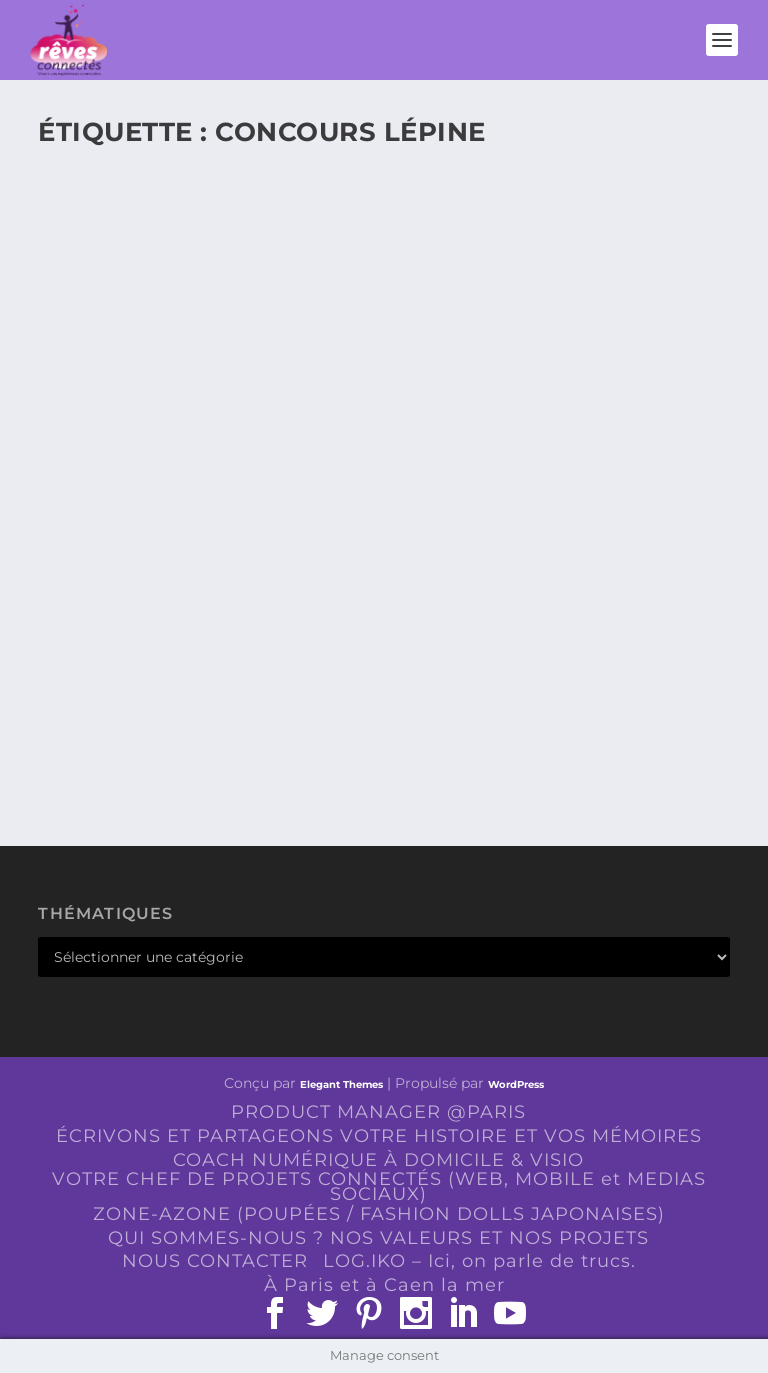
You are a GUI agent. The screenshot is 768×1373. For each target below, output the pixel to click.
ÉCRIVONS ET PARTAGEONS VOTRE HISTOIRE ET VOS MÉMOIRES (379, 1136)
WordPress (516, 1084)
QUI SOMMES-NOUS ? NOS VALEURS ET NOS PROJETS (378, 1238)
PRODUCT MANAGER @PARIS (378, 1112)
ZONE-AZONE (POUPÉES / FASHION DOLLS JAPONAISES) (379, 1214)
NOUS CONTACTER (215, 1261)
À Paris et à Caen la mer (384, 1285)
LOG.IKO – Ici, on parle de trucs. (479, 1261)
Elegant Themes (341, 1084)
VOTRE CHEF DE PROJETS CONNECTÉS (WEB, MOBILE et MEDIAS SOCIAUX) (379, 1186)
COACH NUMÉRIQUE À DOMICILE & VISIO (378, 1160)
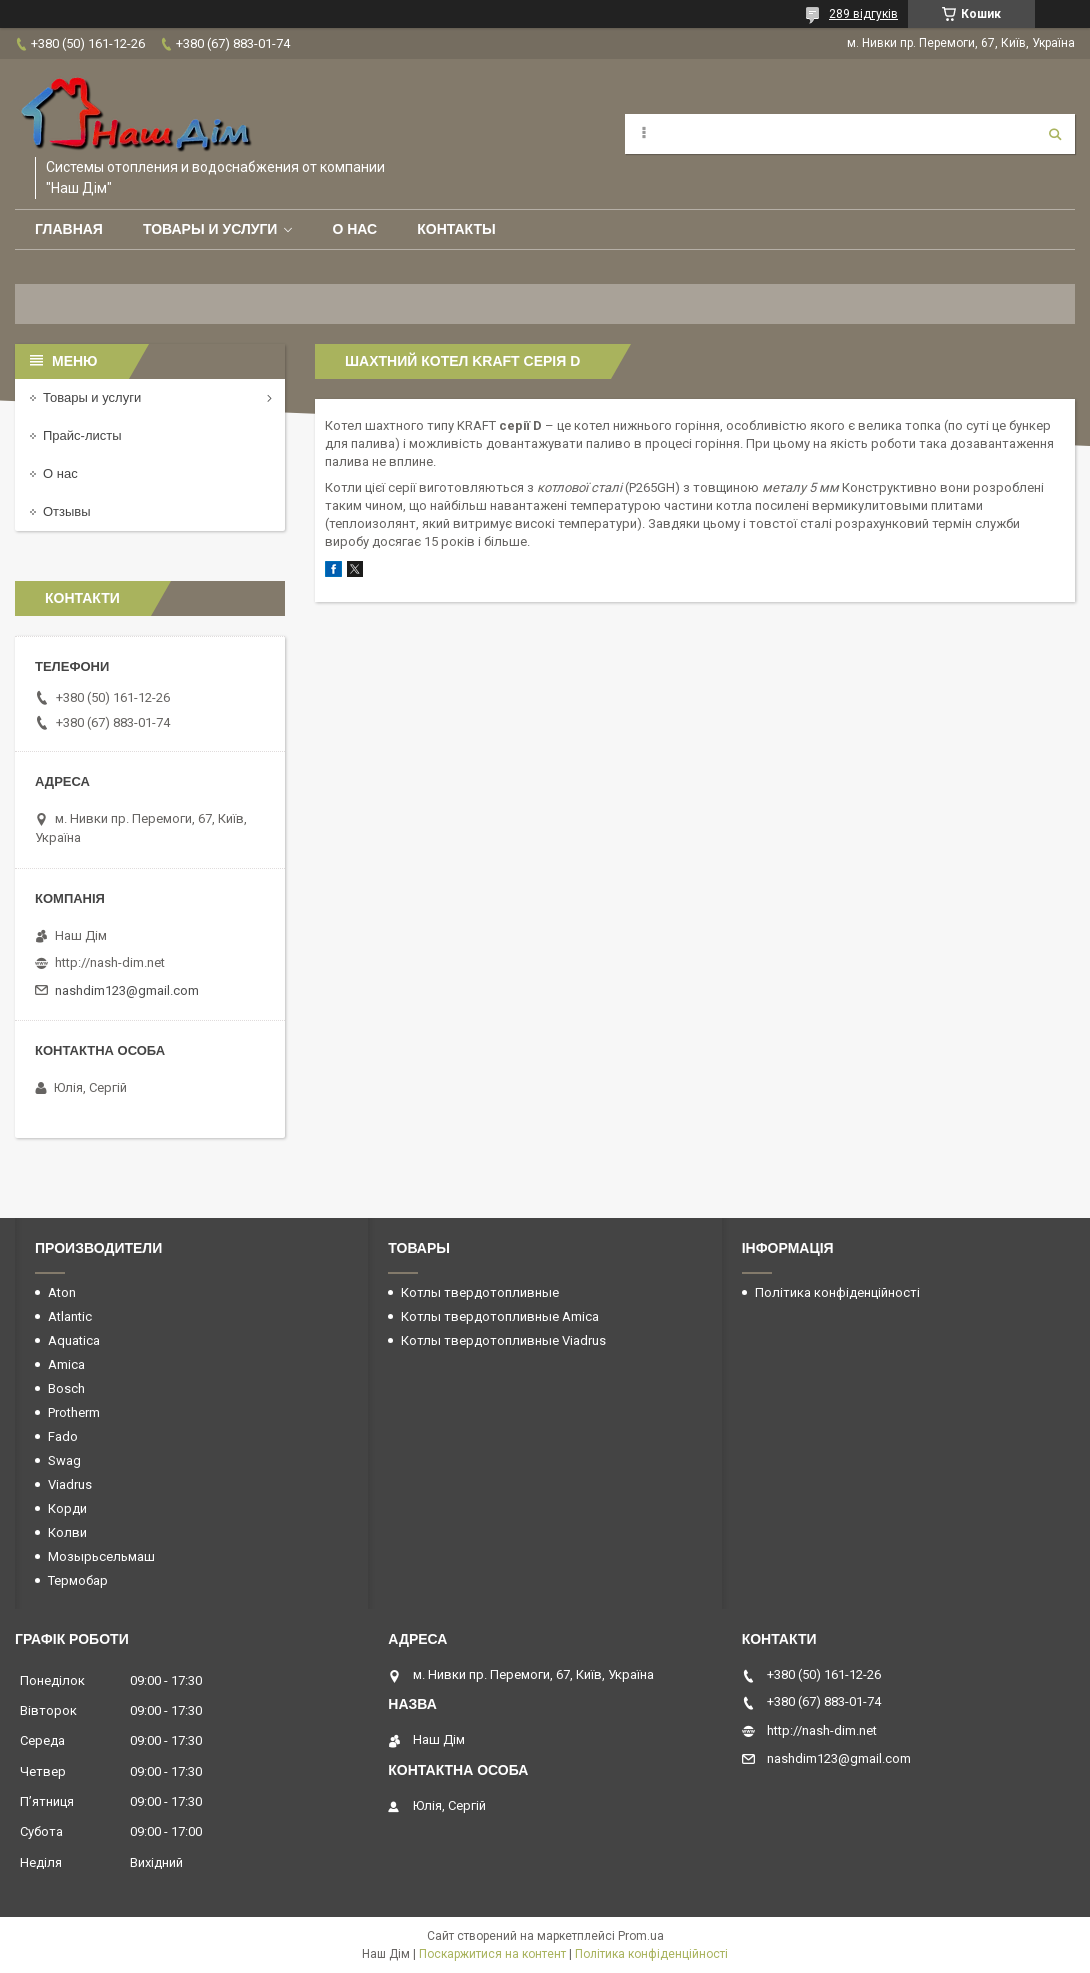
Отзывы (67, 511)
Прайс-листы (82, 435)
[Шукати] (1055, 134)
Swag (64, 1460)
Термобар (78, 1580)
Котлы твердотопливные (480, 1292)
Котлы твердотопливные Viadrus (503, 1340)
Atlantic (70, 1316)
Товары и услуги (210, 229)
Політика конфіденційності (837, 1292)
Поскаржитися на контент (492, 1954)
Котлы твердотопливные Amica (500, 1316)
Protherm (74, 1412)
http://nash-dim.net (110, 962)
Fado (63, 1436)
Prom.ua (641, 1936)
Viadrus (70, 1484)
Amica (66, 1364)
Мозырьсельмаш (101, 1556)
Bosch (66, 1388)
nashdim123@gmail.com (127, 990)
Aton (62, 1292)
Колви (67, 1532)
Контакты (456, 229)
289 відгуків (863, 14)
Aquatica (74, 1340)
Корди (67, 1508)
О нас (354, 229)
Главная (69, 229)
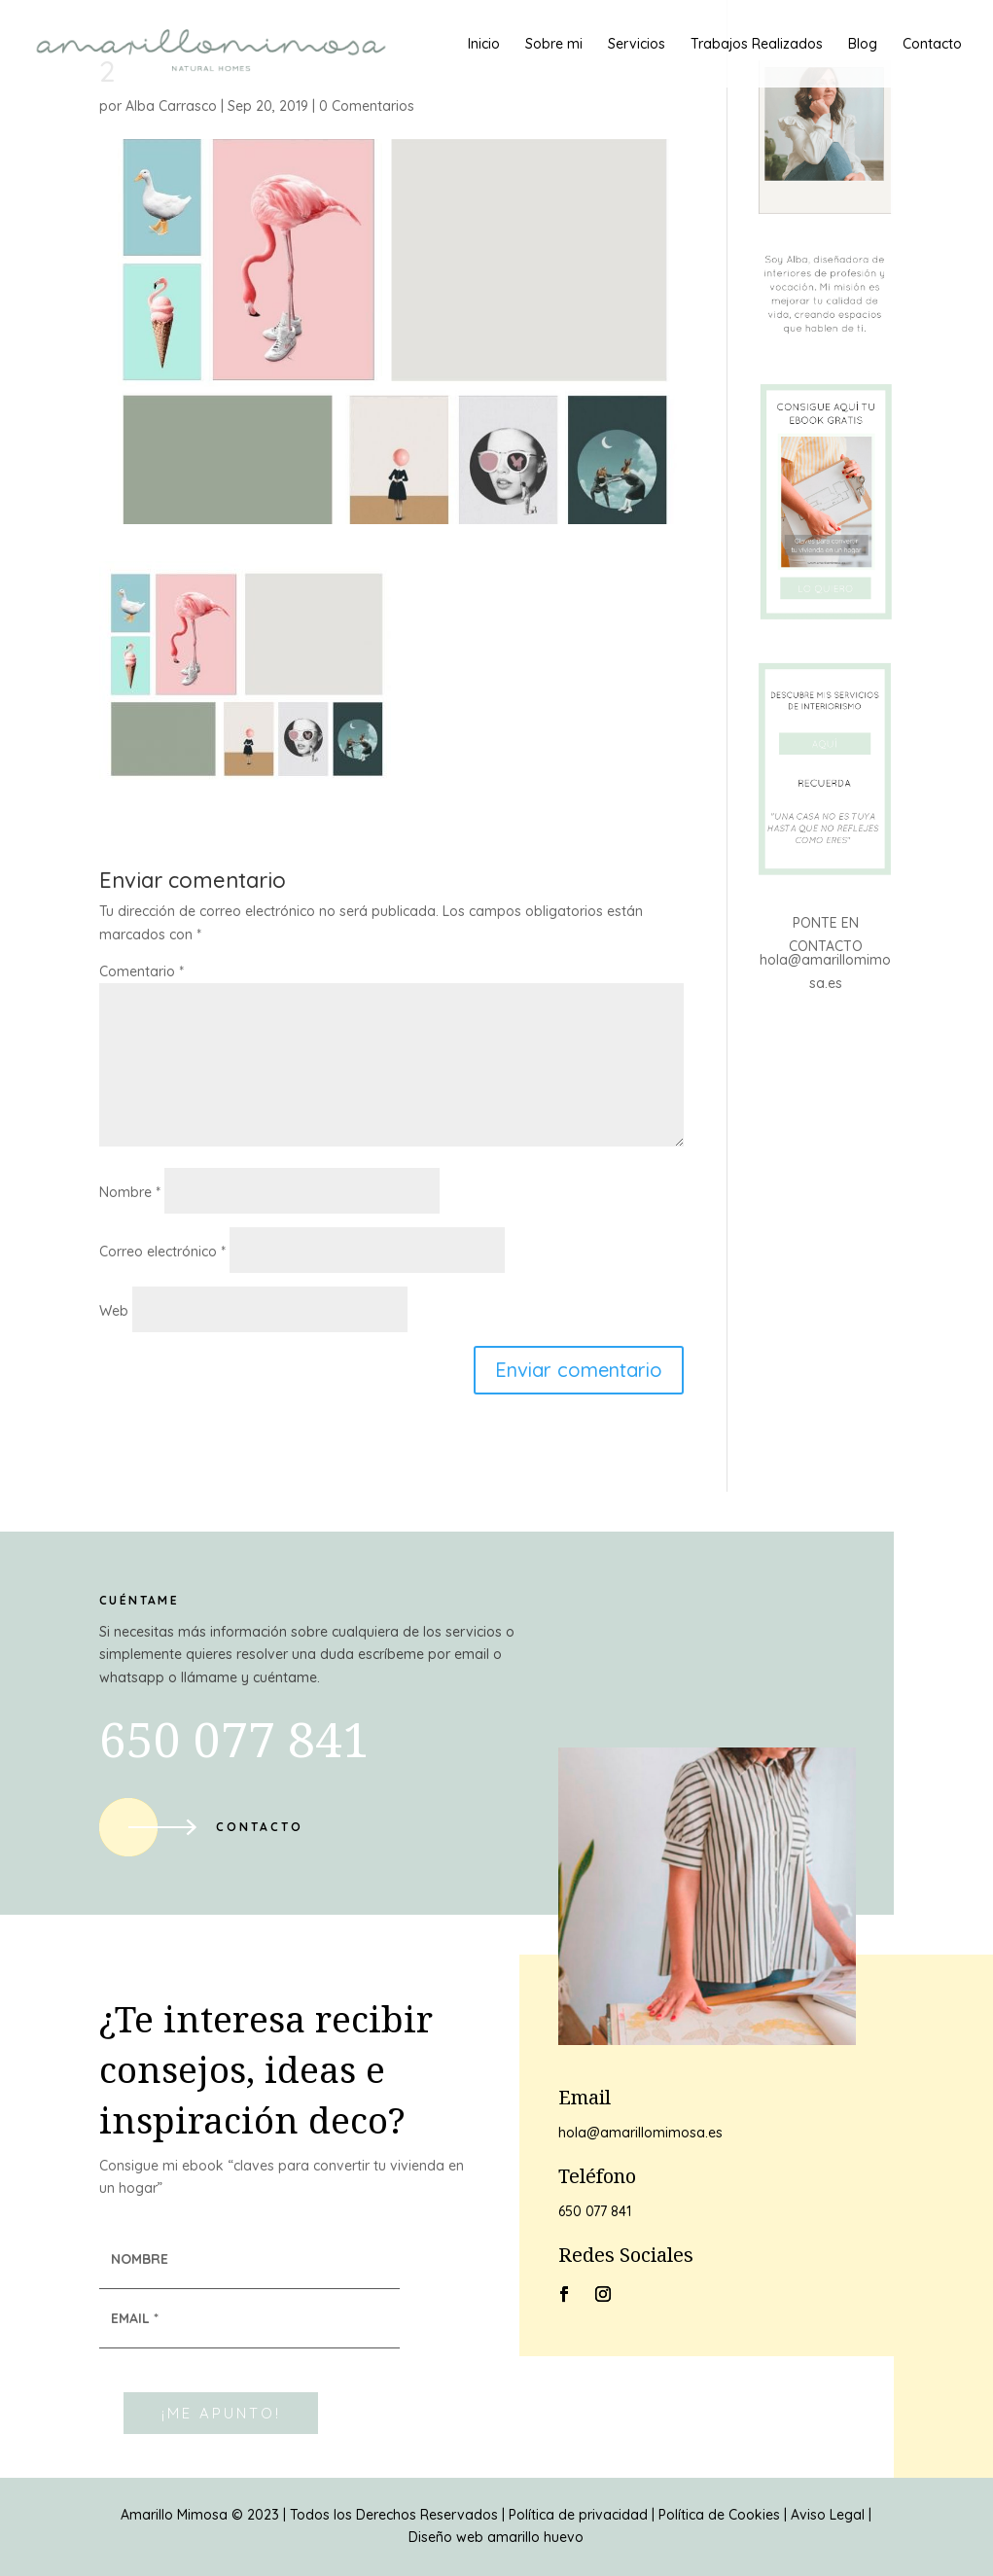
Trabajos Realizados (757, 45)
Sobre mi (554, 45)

§ **Exercise goal**:
Rewrite every line of the rows above as a JSON list of strings, one string per line, with blank lines and the pictures omitted.

§ **Solution**:
[
  "You are a GUI agent. The screenshot is 768×1373. For each target below, output the pixel to click.",
  "ÉCRIVONS ET PARTAGEONS VOTRE HISTOIRE ET VOS MÉMOIRES (379, 1136)",
  "WordPress (516, 1084)",
  "QUI SOMMES-NOUS ? NOS VALEURS ET NOS PROJETS (378, 1238)",
  "PRODUCT MANAGER @PARIS (378, 1112)",
  "ZONE-AZONE (POUPÉES / FASHION DOLLS JAPONAISES) (379, 1214)",
  "NOUS CONTACTER (215, 1261)",
  "À Paris et à Caen la mer (384, 1285)",
  "LOG.IKO – Ici, on parle de trucs. (479, 1261)",
  "Elegant Themes (341, 1084)",
  "VOTRE CHEF DE PROJETS CONNECTÉS (WEB, MOBILE et MEDIAS SOCIAUX) (379, 1186)",
  "COACH NUMÉRIQUE À DOMICILE & VISIO (378, 1160)",
  "Отзывы (67, 511)",
  "Прайс-листы (82, 435)",
  "[Шукати] (1055, 134)",
  "Swag (64, 1460)",
  "Термобар (78, 1580)",
  "Котлы твердотопливные (480, 1292)",
  "Котлы твердотопливные Viadrus (503, 1340)",
  "Atlantic (70, 1316)",
  "Товары и услуги (210, 229)",
  "Політика конфіденційності (837, 1292)",
  "Поскаржитися на контент (492, 1954)",
  "Котлы твердотопливные Amica (500, 1316)",
  "Protherm (74, 1412)",
  "http://nash-dim.net (110, 962)",
  "Fado (63, 1436)",
  "Prom.ua (641, 1936)",
  "Viadrus (70, 1484)",
  "Amica (66, 1364)",
  "Мозырьсельмаш (101, 1556)",
  "Bosch (66, 1388)",
  "nashdim123@gmail.com (127, 990)",
  "Aton (62, 1292)",
  "Колви (67, 1532)",
  "Контакты (456, 229)",
  "289 відгуків (863, 14)",
  "Aquatica (74, 1340)",
  "Корди (67, 1508)",
  "О нас (354, 229)",
  "Главная (69, 229)",
  "Trabajos Realizados (757, 45)",
  "Sobre mi (554, 45)"
]